» TASK GOAL:
Send back all the data below, exactly as given.

» SUPPLIED RECORDS:
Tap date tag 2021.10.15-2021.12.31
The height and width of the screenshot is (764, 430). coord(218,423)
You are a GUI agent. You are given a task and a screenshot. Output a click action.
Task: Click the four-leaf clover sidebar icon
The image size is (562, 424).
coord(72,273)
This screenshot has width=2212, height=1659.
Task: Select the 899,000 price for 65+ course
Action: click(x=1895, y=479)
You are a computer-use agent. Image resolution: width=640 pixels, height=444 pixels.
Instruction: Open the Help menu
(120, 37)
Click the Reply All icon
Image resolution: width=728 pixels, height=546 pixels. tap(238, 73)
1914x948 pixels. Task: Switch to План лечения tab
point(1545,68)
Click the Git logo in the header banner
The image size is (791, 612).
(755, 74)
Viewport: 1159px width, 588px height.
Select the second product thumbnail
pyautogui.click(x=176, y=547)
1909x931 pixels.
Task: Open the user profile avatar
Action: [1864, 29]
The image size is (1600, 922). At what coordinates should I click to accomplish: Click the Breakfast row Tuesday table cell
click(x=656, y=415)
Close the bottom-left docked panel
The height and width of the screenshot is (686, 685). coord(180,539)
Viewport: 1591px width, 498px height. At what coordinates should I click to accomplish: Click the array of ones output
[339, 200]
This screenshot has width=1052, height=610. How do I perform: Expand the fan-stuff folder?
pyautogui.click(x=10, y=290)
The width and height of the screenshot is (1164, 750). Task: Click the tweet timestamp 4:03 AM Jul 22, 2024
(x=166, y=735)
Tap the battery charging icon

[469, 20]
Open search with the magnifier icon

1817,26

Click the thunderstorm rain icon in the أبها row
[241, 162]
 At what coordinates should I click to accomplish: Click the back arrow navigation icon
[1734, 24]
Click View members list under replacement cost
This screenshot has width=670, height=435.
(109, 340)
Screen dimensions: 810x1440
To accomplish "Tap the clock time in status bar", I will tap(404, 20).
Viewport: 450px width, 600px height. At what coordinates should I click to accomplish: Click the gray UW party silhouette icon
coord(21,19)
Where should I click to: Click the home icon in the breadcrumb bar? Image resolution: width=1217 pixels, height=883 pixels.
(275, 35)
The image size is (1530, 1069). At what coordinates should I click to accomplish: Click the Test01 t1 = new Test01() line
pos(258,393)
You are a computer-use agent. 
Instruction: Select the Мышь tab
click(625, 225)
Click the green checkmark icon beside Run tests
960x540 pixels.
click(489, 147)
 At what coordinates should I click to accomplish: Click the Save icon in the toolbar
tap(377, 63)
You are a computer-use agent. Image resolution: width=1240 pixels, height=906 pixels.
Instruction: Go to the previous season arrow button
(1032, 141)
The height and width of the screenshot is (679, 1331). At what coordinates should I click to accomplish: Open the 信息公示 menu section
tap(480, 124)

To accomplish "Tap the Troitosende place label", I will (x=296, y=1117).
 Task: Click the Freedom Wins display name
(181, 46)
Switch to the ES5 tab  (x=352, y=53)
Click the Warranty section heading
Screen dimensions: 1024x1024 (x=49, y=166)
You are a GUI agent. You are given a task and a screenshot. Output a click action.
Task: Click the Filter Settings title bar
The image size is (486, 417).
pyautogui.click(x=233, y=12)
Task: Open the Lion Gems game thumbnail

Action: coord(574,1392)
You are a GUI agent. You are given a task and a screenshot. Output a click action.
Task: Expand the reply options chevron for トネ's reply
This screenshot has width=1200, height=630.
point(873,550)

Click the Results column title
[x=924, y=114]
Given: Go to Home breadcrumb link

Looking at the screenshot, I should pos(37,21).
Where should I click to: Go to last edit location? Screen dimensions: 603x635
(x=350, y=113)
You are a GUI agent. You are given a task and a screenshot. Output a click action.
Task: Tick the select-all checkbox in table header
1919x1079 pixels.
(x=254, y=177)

» ANSWER TO THIS EXERCISE:
Tap date tag 2021.10.15-2021.12.31
The height and width of the screenshot is (764, 430). coord(218,423)
You are a GUI agent. You are given a task and a screenshot. Output a click action.
Task: Click the four-leaf clover sidebar icon
The image size is (562, 424).
coord(72,273)
This screenshot has width=2212, height=1659.
Task: Select the 899,000 price for 65+ course
Action: click(x=1895, y=479)
You are a computer-use agent. Image resolution: width=640 pixels, height=444 pixels.
Instruction: Open the Help menu
(120, 37)
Click the Reply All icon
Image resolution: width=728 pixels, height=546 pixels. tap(238, 73)
1914x948 pixels. Task: Switch to План лечения tab
point(1545,68)
Click the Git logo in the header banner
The image size is (791, 612).
(755, 74)
Viewport: 1159px width, 588px height.
Select the second product thumbnail
pyautogui.click(x=176, y=547)
1909x931 pixels.
Task: Open the user profile avatar
Action: [1864, 29]
The image size is (1600, 922). At what coordinates should I click to accomplish: Click the Breakfast row Tuesday table cell
click(x=656, y=415)
Close the bottom-left docked panel
The height and width of the screenshot is (686, 685). coord(180,539)
Viewport: 1591px width, 498px height. At what coordinates should I click to accomplish: Click the array of ones output
[339, 200]
This screenshot has width=1052, height=610. How do I perform: Expand the fan-stuff folder?
pyautogui.click(x=10, y=290)
The width and height of the screenshot is (1164, 750). Task: Click the tweet timestamp 4:03 AM Jul 22, 2024
(x=166, y=735)
Tap the battery charging icon

[469, 20]
Open search with the magnifier icon

1817,26

Click the thunderstorm rain icon in the أبها row
[241, 162]
 At what coordinates should I click to accomplish: Click the back arrow navigation icon
[1734, 24]
Click View members list under replacement cost
This screenshot has width=670, height=435.
(109, 340)
Screen dimensions: 810x1440
To accomplish "Tap the clock time in status bar", I will tap(404, 20).
Viewport: 450px width, 600px height. At what coordinates should I click to accomplish: Click the gray UW party silhouette icon
coord(21,19)
Where should I click to: Click the home icon in the breadcrumb bar? Image resolution: width=1217 pixels, height=883 pixels.
(275, 35)
The image size is (1530, 1069). At what coordinates should I click to accomplish: Click the Test01 t1 = new Test01() line
pos(258,393)
You are a computer-use agent. 
Instruction: Select the Мышь tab
click(625, 225)
Click the green checkmark icon beside Run tests
960x540 pixels.
click(489, 147)
 At what coordinates should I click to accomplish: Click the Save icon in the toolbar
tap(377, 63)
You are a computer-use agent. Image resolution: width=1240 pixels, height=906 pixels.
Instruction: Go to the previous season arrow button
(1032, 141)
The height and width of the screenshot is (679, 1331). At what coordinates should I click to accomplish: Open the 信息公示 menu section
tap(480, 124)

To accomplish "Tap the Troitosende place label", I will (x=296, y=1117).
 Task: Click the Freedom Wins display name
(181, 46)
Switch to the ES5 tab  (x=352, y=53)
Click the Warranty section heading
Screen dimensions: 1024x1024 (x=49, y=166)
You are a GUI agent. You are given a task and a screenshot. Output a click action.
Task: Click the Filter Settings title bar
The image size is (486, 417).
pyautogui.click(x=233, y=12)
Task: Open the Lion Gems game thumbnail

Action: coord(574,1392)
You are a GUI agent. You are given a task and a screenshot. Output a click action.
Task: Expand the reply options chevron for トネ's reply
This screenshot has width=1200, height=630.
point(873,550)

Click the Results column title
[x=924, y=114]
Given: Go to Home breadcrumb link

Looking at the screenshot, I should pos(37,21).
Where should I click to: Go to last edit location? Screen dimensions: 603x635
(x=350, y=113)
You are a GUI agent. You are given a task and a screenshot. Output a click action.
Task: Tick the select-all checkbox in table header
1919x1079 pixels.
(x=254, y=177)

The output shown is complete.